Relativamente ao sexo, os nossos resultados revelaram a existência de uma
diferença significativa entre rapazes e raparigas na dimensão actividade,
apresentando os rapazes maior actividade do que as meninas, o que vai de
encontro aos estudos de McClowry (1995) e de McClowry e colaboradores (2003).
Estes últimos estudos encontraram também diferenças entre meninos e meninas
relativamente à persistência na tarefa (sendo as meninas mais persistentes do
que os rapazes), diferença que embora tendencial, não é estatisticamente
significativa nas crianças da amostra Portuguesa.
Por fim, tal como a autora do instrumento, procurámos, a partir dos resultados
do nosso estudo identificar perfis de temperamento. Seguindo a mesma
metodologia de McClowry (2002, 2002a), encontrámos resultados semelhantes aos
seus, tendo sido identificados os mesmos 4 perfis resultantes da combinação dos
factores extraídos na análise factorial de segunda ordem.
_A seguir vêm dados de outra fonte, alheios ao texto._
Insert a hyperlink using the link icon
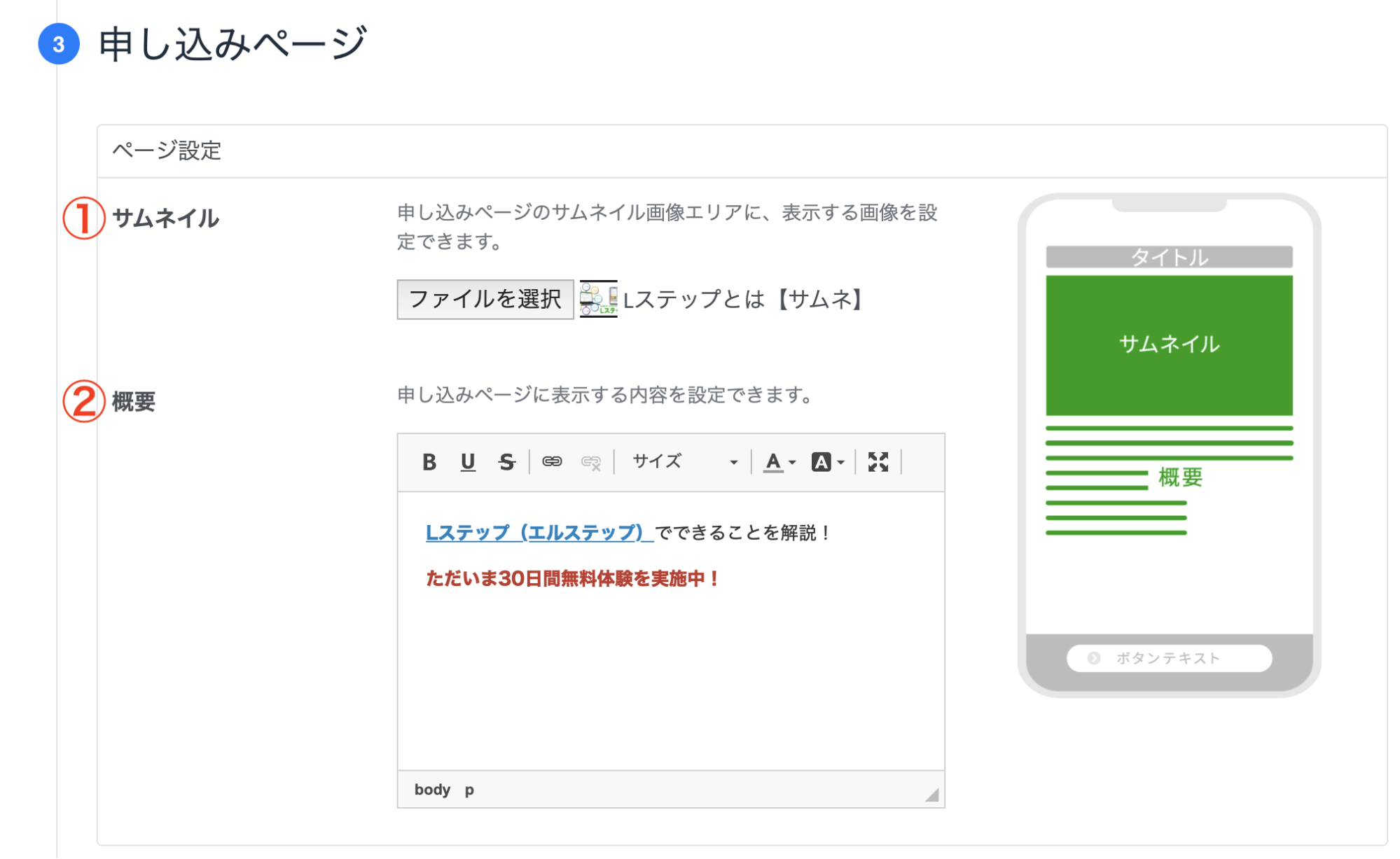This screenshot has height=859, width=1400. click(553, 461)
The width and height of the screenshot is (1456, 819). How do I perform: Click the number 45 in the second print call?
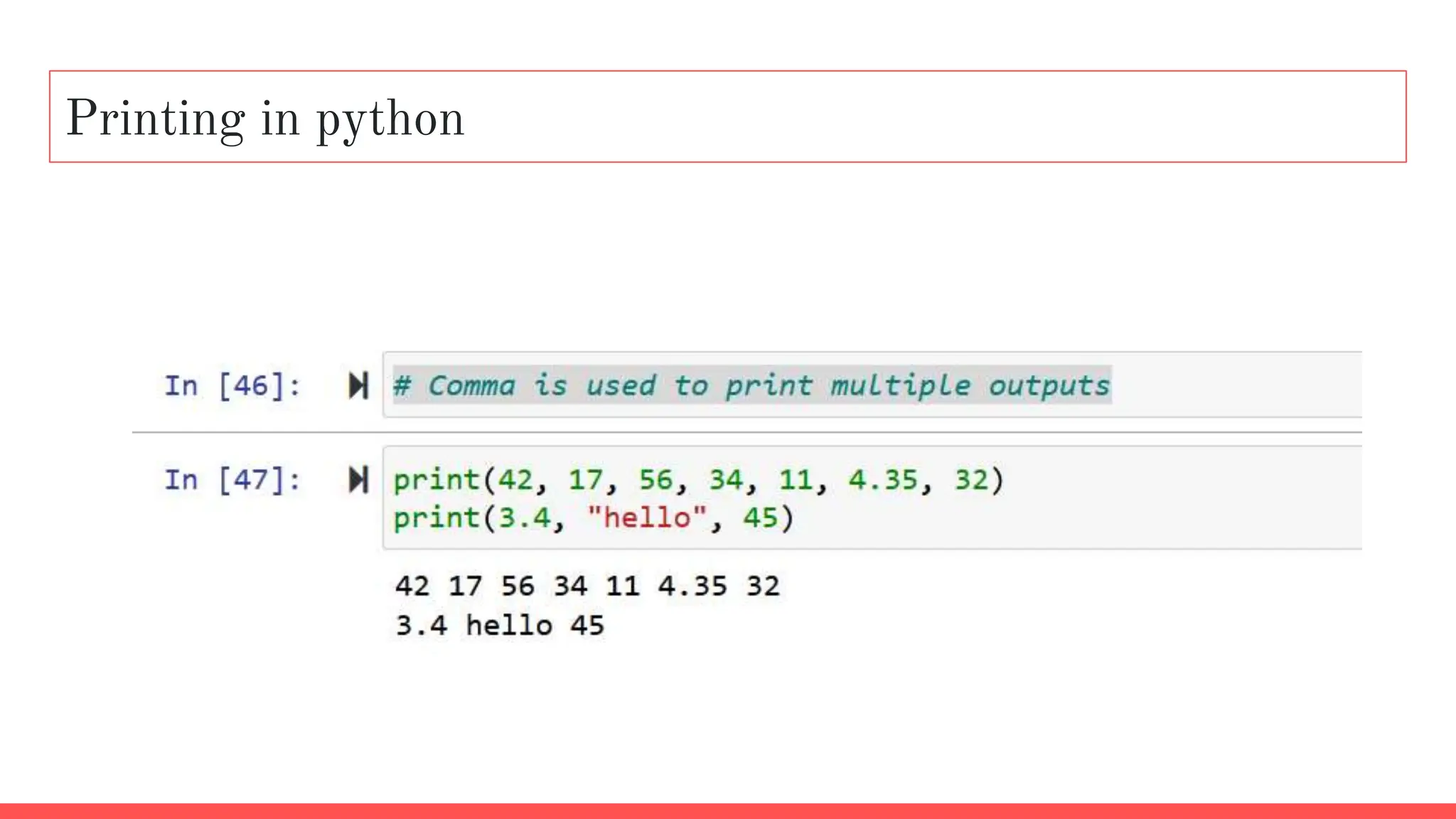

A adaptação do inventário de temperamento para crianças em idade escolar 'SATI
parece ter dado origem a um instrumento válido, que poderá servir de suporte à
avaliação do temperamento em crianças portuguesas com idades compreendidas
entre os 8 e os 12 anos.
O interesse de um instrumento válido e fiável para a avaliação do temperamento
prende-se como facto de este estar relacionado coma adaptação psicossocial da
criança (Rothbart&Bates, 1998) e assim, ser utilizado para estudar como é
que este poderá funcionar como factor de risco ou protecção em termos de
adaptação psicológica (McClowry, 1995). O SATI contribui para consolidar a
hipótese teórica de que existem quatro dimensões fundamentais do temperamento,
conceptual e empiricamente distintas: reactividade negativa, persistência na
tarefa, sociabilidade e actividade. A avaliação da criança em cada uma destas
dimensões fornece dados importantes para a investigação e para a intervenção,
quer no plano da prevenção, quer para desenhar estratégias de apoio bem
direccionadas em casos de desadaptação psicossocial, por exemplo, associadas à
presença de uma doença crónica. Neste sentido, também a possibilidade de
avaliar perfis se reveste de um interesse especial, porquanto parece reflectir
a realidade complexa do temperamento e poderá servir como uma orientação útil
no domínio da intervenção clínica. Seguindo o conceito de Goodness of fit
(Thomas & Chess, 1977), os perfis poderão servir para intervir junto dos
pais e educadores emgeral no sentido de os orientarem a adaptarem as suas
práticas educativas às características comportamentais das suas crianças
(McClowry, 2002b). Esta estratégia pode servir para promover um melhor
desenvolvimento em geral e inclusive para dar resposta a algumas situações
clínicas no domínio da saúde infantil.
A consistência dos resultados de adaptação deste instrumento reforça o seu
interesse para a investigação do temperamento e do seu papel na adaptação
psicológica das crianças e adolescentes.